There is no prick of the conscience, when these same men and women allow privatised companies to charge households exorbitantly and helping mining companies to get over the hurdles, while they eye lucrative positions as lobbyists and positions on the boards of directors of the companies they help. It has come to the point where this is expected of Australian politicians.
Company tax cuts are sold as necessary to encourage investment. If the case was that giving more to major shareholders results in more investment where it is needed, the decades of reducing the wage share and lifting the income flow into big business would have resulted in a lot more positive investment in Australia. It hasn’t.
Instead, there has been a process of concentration of the ownership of the Australian economy. Anyone doubting this just needs to look over the share ownership of the to corporations, to see that many of them are largely owned by the same shareholders. One cannot pass the banks in this context. The big four are essentially a cartel and a channel for cross company ownership and they are substantially under the control of the same even bigger international banks.
In addition to consumers, the losers in this have been small businesses, finding themselves locked out by the cartels and not having the advantages and political support that that the major corporations enjoy.
The cash bonanza has been used to gamble on speculation and over indulgence in the paper shuffling economy, rather than real beneficial investment.
The biggest single cash reward for big end shareholders has come from the private debt economy. Australia suffers one of the highest personal debt burdens in the world.
Is throwing more cash at the same source through company tax cuts going to do any better? It is not. To start with, there is a massive money laundering industry that sends a large part of the gains overseas. A tax cut will not stop this. And it will not work towards putting and end to the speculative and over blown paper shuffling economy. It will not tackle the problem of an economy that has become dependent on excess personal debt. Nor will it meet the challenge of shifting to an environmentally sustainable economy.
A company tax cut will not do anything to tackle the most basic underlying problem in the economy. All other problems originate from the fall in the creation of aggregate value, caused by a shift in the proportions of use labour and capital. A major shift to capital intensity, has caused an increase in per unit costs and a fall in per unit profit. Statistics on return on investment show this decline. Any competent business plan will factor in the trend in the labour/capital ratio.

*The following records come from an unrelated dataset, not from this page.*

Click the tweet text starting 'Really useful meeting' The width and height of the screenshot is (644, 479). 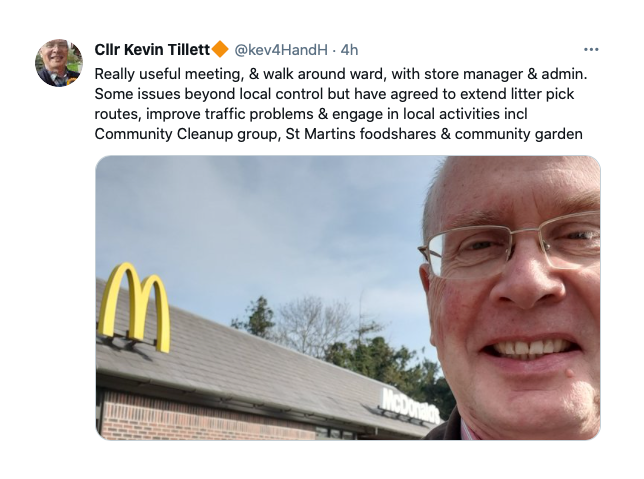(340, 104)
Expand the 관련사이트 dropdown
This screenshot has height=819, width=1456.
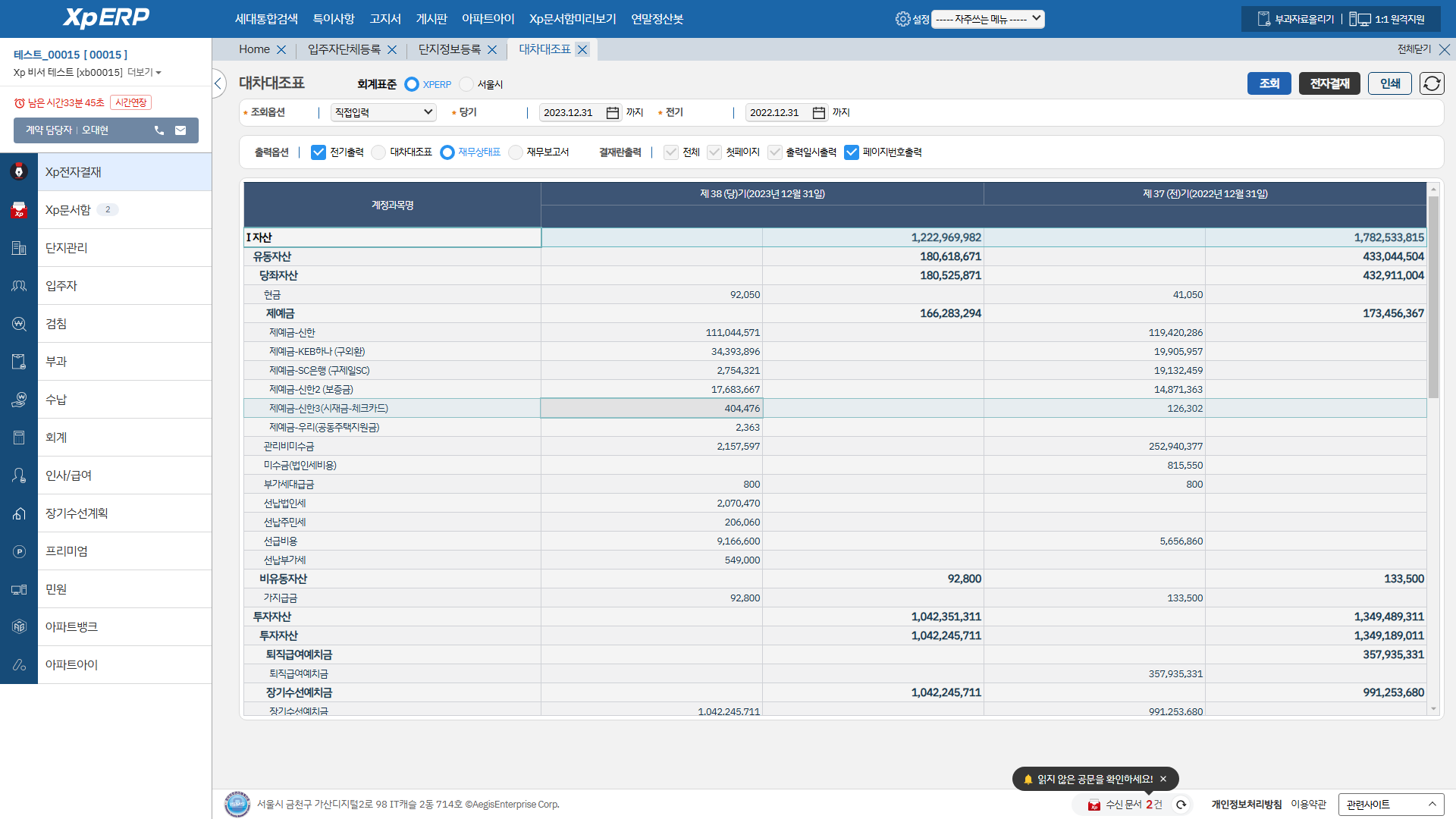[x=1391, y=805]
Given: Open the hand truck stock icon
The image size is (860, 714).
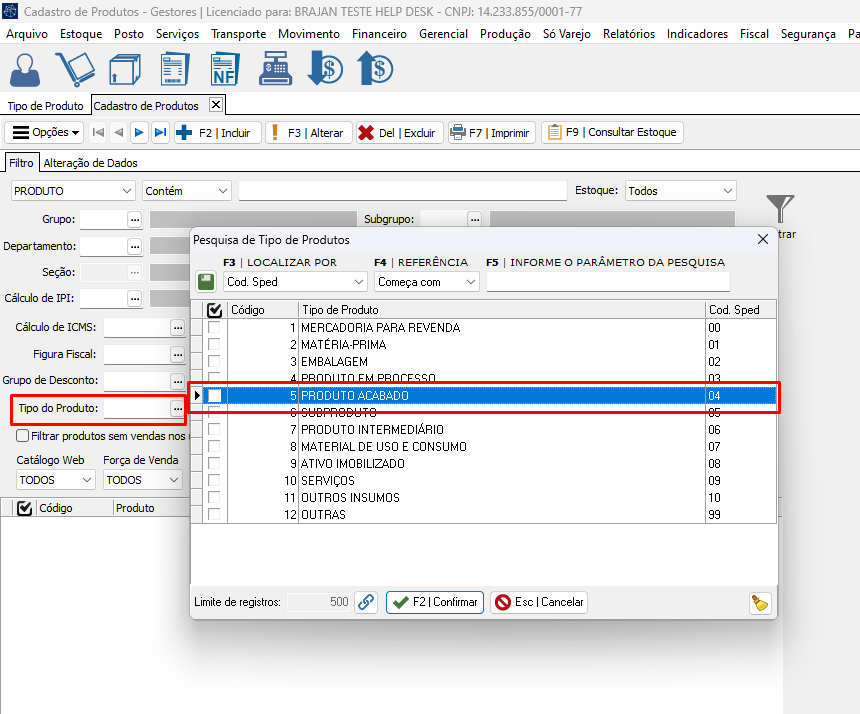Looking at the screenshot, I should click(74, 70).
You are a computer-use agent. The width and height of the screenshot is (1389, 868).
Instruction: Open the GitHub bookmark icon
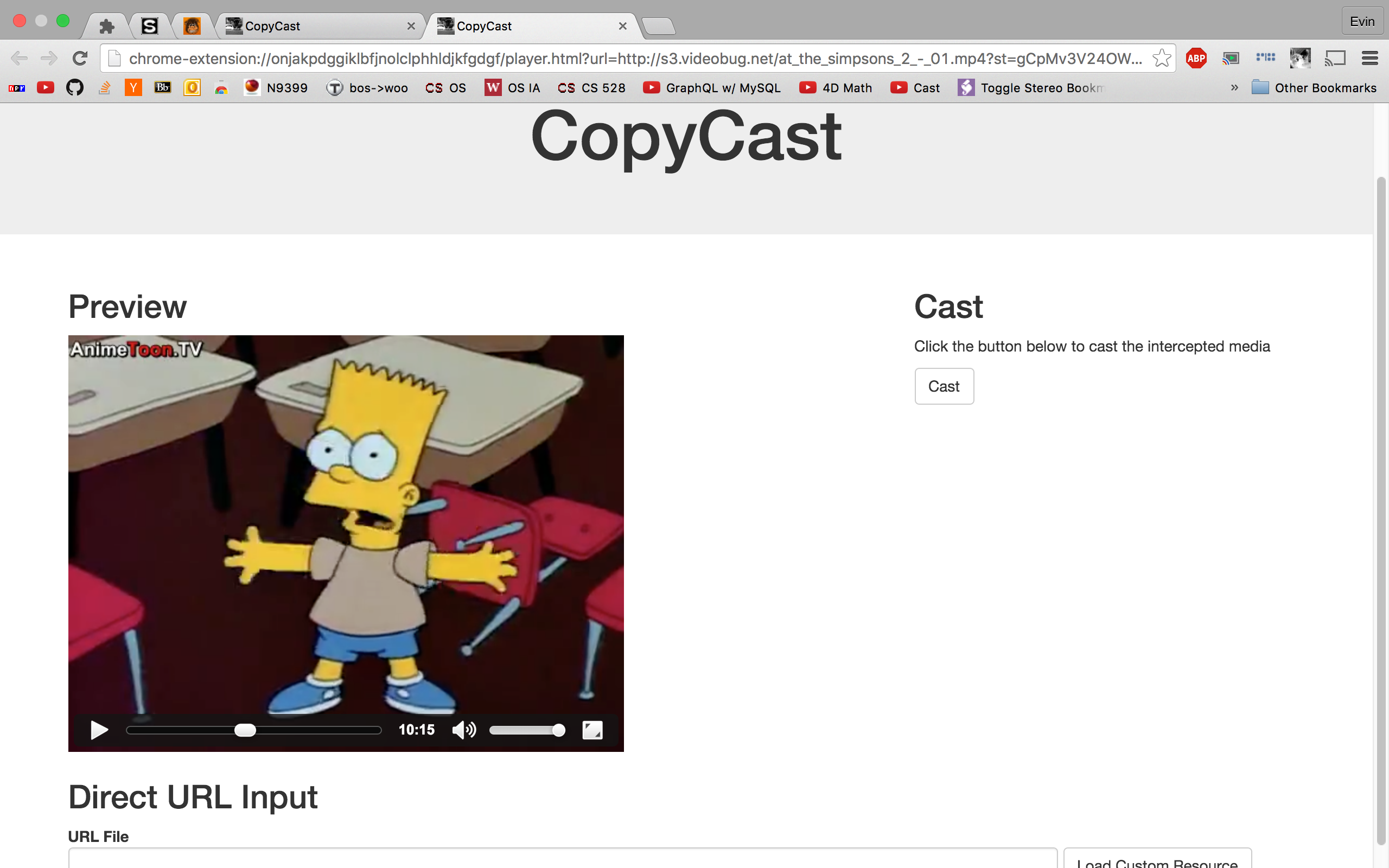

Investment decisions are made based on this knowledge, and is the reason why, for instance, major investors have turned away from manufacturing. It is what has driven the distortions that have grown in the Australian economy and fueled dependency on debt.
The rise in personal debt has come about, to artificially build the Australian market, because the easiest way to make up the loss of per unit profit is to increase the volume of sales and raise the total profit.
What impact will a cut in the business tax rate have on the basic problem? None. But it will put short-term money into the pockets of the major investors. In the longer-run it will add to the distortions. Just like stagnant wages and insecure work, it will work to shrink the market by redistributing income from the many to the few.
This is on the assumption that the corporations will pay anywhere near the rate. They don’t at present, and if this continues, the five percent cut may not make a great deal of difference.
Even if this is the way it goes, Australia deserves much better from these politicians and has good reason to deliver a strong message to the cross bench, and to hold the members of the Coalition to account.